• [TASKS TO CARRY OUT]:
**a.** From the article on US property and casualty insurance earnings, reproduce word for word the stretch from "Across the sector, the" through "a single session.".
**b.** In the article on US property and casualty insurance earnings, which company launched an insurance-focused ChatGPT app described as a digital "super-agent"?
**c.** Write the next part of the article on US property and casualty insurance earnings, starting after its final paragraph.

• [EXTRACT PROVIDED]:
---*---

The latest US property and casualty (P&C) earnings season produced another broadly better-than-expected quarter, but market sentiment moved in the opposite direction, according to a research note from TD Cowen.
Across the sector, the median fourth-quarter 2025 EPS beat versus consensus was about 5%, with stocks initially rising a median 2% on the day of the results. Over the course of earnings season, however, shares drifted roughly 2% lower as concerns about artificial intelligence (AI)-driven broker disintermediation became a key focus for investors.
Those concerns intensified in early February, when AI-powered insurance tools began to be deployed more widely. Insurify’s launch of an insurance-focused ChatGPT app, approved by OpenAI and described as a digital “super-agent,” was followed by a sharp sell-off in listed brokers, with Willis Towers Watson, Aon and Arthur J. Gallagher each falling around 8% to 11% in a single session.
Some analysts and industry executives said the market reaction may not fully reflect the breadth of services provided by large commercial and specialty brokers, which typically include program design, risk advisory and claims support in addition to price discovery and placement.

---*---

• [SUPPLIED INFORMATION]:
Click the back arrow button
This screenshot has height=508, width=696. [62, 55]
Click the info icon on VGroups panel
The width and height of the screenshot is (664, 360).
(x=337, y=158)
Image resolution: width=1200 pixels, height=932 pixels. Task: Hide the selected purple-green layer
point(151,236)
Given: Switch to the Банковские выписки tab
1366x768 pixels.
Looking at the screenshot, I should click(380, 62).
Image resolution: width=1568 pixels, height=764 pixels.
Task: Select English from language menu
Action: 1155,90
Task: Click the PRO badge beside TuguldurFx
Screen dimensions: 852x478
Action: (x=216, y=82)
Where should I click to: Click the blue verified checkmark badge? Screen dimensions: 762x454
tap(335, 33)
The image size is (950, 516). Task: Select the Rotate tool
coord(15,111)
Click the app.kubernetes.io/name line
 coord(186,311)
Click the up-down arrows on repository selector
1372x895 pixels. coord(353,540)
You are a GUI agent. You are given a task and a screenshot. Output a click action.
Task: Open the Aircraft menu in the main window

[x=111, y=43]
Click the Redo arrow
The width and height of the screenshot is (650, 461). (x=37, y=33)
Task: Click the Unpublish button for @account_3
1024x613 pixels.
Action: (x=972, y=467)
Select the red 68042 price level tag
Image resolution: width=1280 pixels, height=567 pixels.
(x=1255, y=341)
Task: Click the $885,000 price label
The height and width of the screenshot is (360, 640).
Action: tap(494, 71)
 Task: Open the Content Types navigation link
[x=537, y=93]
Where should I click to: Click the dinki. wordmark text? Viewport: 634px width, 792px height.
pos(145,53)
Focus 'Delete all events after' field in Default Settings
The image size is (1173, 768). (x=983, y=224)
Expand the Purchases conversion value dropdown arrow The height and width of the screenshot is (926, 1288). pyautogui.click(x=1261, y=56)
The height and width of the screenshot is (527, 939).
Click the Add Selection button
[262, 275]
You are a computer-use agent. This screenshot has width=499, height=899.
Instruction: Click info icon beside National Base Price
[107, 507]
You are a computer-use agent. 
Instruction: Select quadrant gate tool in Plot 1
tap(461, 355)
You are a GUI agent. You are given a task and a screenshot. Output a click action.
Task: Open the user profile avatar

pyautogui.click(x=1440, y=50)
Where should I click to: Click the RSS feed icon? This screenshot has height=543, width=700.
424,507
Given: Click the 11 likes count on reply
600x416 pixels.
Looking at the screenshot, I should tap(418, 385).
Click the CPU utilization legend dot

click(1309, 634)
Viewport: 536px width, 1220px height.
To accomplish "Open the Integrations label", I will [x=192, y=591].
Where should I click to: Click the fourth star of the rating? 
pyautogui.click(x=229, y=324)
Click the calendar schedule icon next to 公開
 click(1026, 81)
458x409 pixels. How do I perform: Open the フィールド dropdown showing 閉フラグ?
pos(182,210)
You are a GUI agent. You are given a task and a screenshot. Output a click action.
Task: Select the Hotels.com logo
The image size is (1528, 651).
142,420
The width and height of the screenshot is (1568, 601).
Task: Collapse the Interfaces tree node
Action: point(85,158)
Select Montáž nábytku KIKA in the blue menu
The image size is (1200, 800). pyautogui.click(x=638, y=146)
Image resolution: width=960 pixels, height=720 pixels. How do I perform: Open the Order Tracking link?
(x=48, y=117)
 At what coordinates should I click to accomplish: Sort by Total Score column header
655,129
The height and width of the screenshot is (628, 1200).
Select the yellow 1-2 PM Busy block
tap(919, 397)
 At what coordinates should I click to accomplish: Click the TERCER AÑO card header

---*---

• [RESPONSES BY TASK]:
**a.**
Across the sector, the median fourth-quarter 2025 EPS beat versus consensus was about 5%, with stocks initially rising a median 2% on the day of the results. Over the course of earnings season, however, shares drifted roughly 2% lower as concerns about artificial intelligence (AI)-driven broker disintermediation became a key focus for investors.
Those concerns intensified in early February, when AI-powered insurance tools began to be deployed more widely. Insurify’s launch of an insurance-focused ChatGPT app, approved by OpenAI and described as a digital “super-agent,” was followed by a sharp sell-off in listed brokers, with Willis Towers Watson, Aon and Arthur J. Gallagher each falling around 8% to 11% in a single session.

**b.** Insurify.

**c.**
The AI-driven volatility comes against a backdrop of solid industry fundamentals. According to the report, the US P&C sector surpassed $1 trillion in direct premiums written (DPW) in 2024 for the first time, with total DPW of about $1.05 trillion and personal lines accounting for just over half of that growth. Higher pricing helped bring the industry combined ratio down to around 92% in 2024, from 96% in 2023 and 98% in 2022.
At the same time, survey data point to consumer unease over the use of AI in insurance. Insurity’s 2025 AI in Insurance Report found only 20% of US consumers thought it was a good idea for P&C insurers to use AI, down from 29% a year earlier, highlighting ongoing concerns around transparency and oversight.
Distribution patterns have been more stable. Independent agencies and brokers remain the primary channel in the US market, placing more than 60% of P&C premiums - including about 87% of commercial lines - and maintaining share despite the expansion of direct-to-consumer offerings.
Commercial lines carriers generally reported results that exceeded expectations. Earnings benefited from lower-than-expected catastrophe losses and favorable prior-year reserve development. Research from Swiss Re points to US P&C DPW growth slowing from nearly 10% in 2024 to about 5% in 2025 and 4% in 2026 as rate momentum eases and competition increases.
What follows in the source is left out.